The abilities, cards, powers and colors (red for the martials, green for nature, yellow for the divine, etc.) feel thematically appropriate, and there is even a vaguely hourglass-shaped box to go with it. Lots of cool "Easter eggs", not only for D&D fans but also about movies, videogames, and internet memes (even some that children should not understand).

It made me wonder why D&D cannot get to this level of balance and straightforwardness. We could, for example, have fewer classes like 2e (warriors, priests, etc.) with sub-classes, each focused on a type of challenge - with some "deck building" to customize the classes (by picking skills and feats).

You see, 5e has three "pillars", supposedly: exploration, interaction and combat.
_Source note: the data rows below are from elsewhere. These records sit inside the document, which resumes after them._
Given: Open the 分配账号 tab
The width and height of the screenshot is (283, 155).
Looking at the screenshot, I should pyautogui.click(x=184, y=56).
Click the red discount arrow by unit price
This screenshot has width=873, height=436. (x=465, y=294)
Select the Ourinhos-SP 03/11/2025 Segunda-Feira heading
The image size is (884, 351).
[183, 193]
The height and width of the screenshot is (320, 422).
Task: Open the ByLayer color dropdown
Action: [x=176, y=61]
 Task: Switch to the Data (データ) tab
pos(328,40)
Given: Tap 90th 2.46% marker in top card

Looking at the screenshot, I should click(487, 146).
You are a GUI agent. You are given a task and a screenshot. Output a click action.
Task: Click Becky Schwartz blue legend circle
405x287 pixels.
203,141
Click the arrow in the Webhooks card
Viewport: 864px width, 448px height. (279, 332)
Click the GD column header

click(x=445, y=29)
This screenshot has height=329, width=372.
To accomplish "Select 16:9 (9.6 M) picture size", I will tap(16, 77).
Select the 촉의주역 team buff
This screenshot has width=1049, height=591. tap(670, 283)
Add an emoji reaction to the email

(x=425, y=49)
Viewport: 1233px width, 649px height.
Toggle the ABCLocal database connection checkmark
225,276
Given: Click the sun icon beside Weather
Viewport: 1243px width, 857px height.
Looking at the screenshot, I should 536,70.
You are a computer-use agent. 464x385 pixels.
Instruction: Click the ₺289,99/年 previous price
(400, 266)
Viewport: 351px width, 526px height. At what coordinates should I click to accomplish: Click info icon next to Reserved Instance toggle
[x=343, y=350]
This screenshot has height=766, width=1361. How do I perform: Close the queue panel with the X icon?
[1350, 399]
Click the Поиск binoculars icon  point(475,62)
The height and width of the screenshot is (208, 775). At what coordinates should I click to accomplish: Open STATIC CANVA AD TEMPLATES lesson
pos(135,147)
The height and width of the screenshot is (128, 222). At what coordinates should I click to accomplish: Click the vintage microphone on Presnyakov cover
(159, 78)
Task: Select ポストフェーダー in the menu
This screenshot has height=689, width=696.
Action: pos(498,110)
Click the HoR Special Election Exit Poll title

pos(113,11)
If you think about it, it has also three environments: city, wilderness, underground. Combining them will give you different scenarios: fighting in the wild favors ranged attacks, since you can see your opponent from a distance, etc. There are also three main approaches to problem solving, basically sword, skill and spell. Then there are additional parts such as divine magic, psionics, etc.

One thing 5MD has that is lacking in D&D is the idea that magic cannot solve everything, leaving space for other types of characters to shine. For example, if you say spells cannot create food easily, but the ranger can easily forage when outdoors. Or that no spell is better at killing a single target than an awesome fighter with a sharp sword. A tough sell for some D&D players, but might be worth considering.

[D&D offers some solutions for that. For example, magic is available for everyone in the form of potions, magic items, etc. Spells are limited, so maybe having a thief by your side is useful if you face multiple repeated locked doors and chests. And 4e attempted to give PCs clearer niches and approaches - a worthy goal, even if the result didn't please me.]

Anyway, it's a fun little game, especially for playing with children ages 8+.